→ Work to be completed
Reproduce the records below exactly, leaving out any pictures.

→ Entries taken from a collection
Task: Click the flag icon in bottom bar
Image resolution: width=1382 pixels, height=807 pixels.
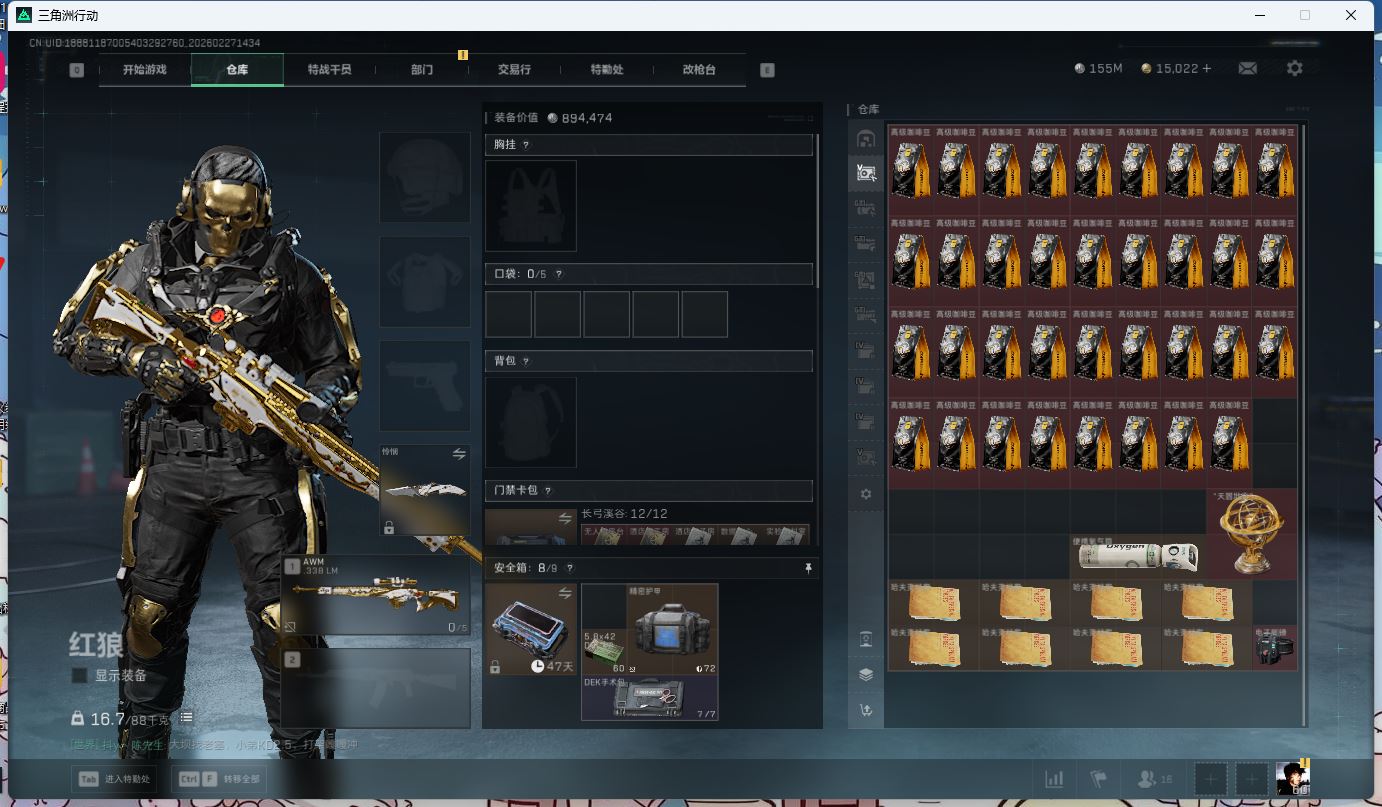Action: pos(1099,779)
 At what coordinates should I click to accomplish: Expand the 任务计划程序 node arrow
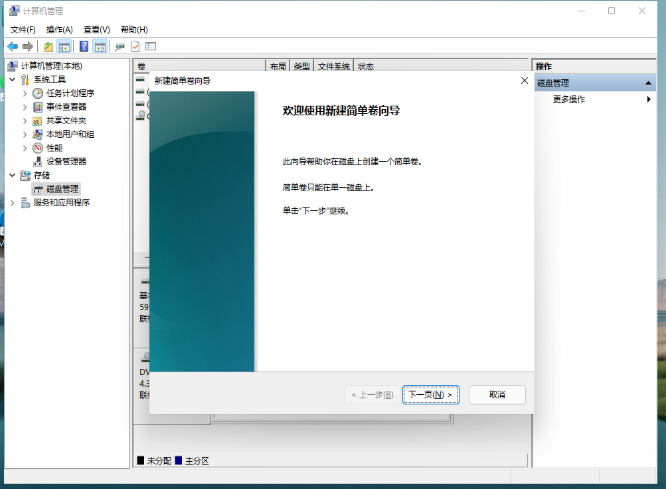click(x=25, y=93)
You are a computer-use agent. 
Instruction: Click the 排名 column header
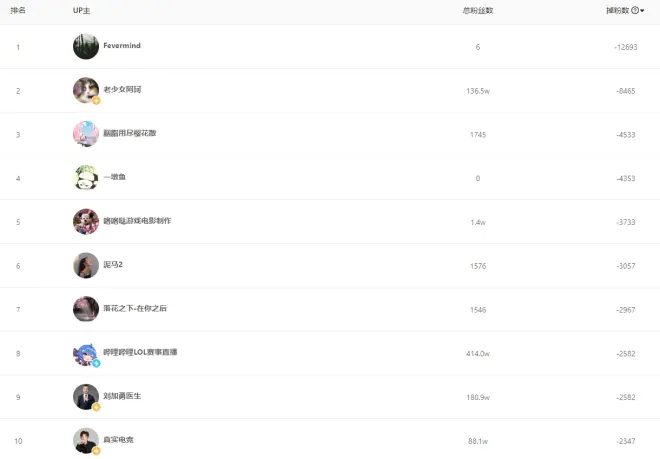[x=18, y=10]

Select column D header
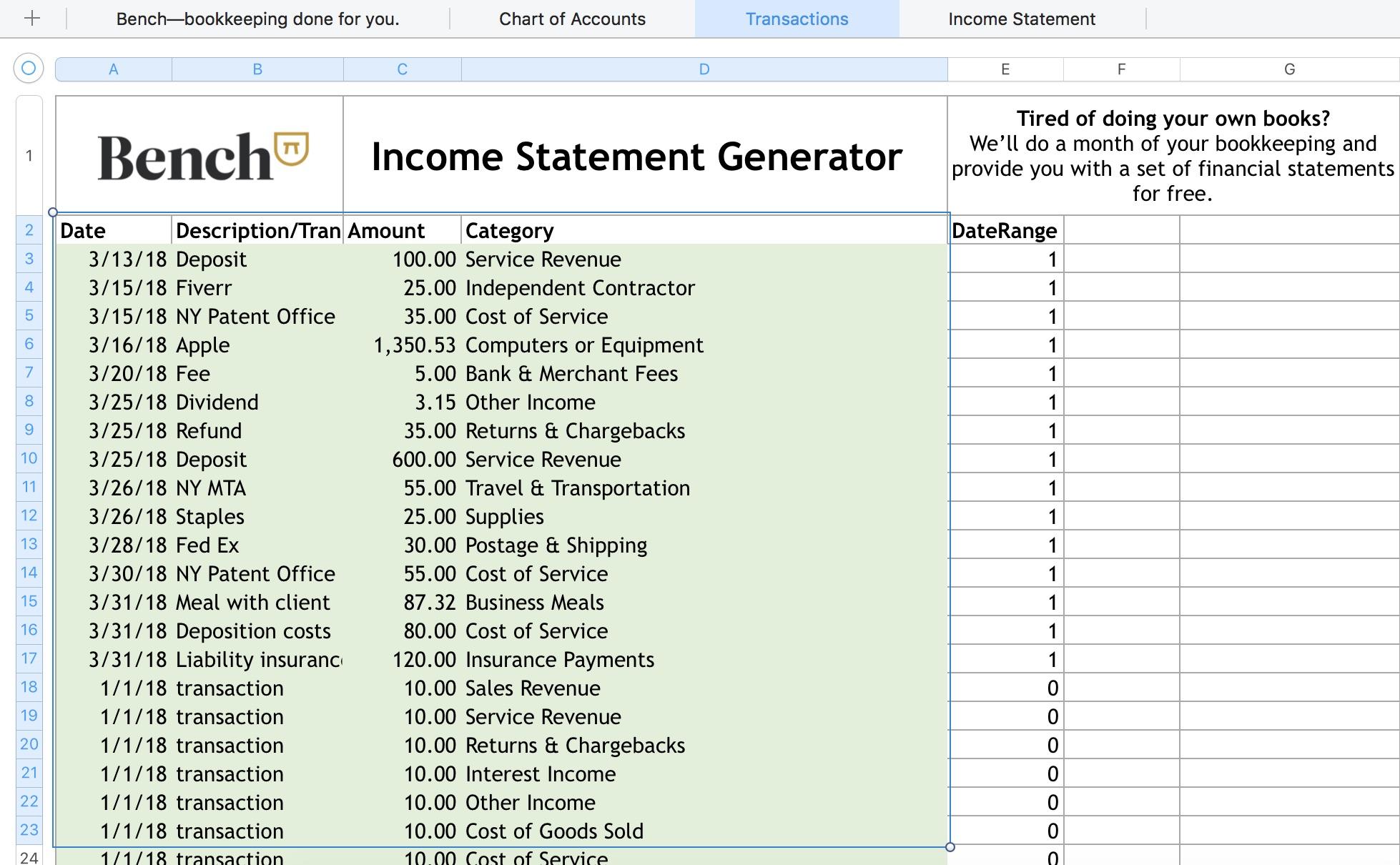pos(699,68)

→ Exercise result
Task: Click the flag icon in bottom bar
Image resolution: width=1382 pixels, height=807 pixels.
Action: pos(1099,779)
 At what coordinates should I click to accomplish: Expand the 任务计划程序 node arrow
click(x=25, y=93)
You are a computer-use agent. 
Instruction: Click the 排名 column header
[x=18, y=10]

Select column D header
pos(699,68)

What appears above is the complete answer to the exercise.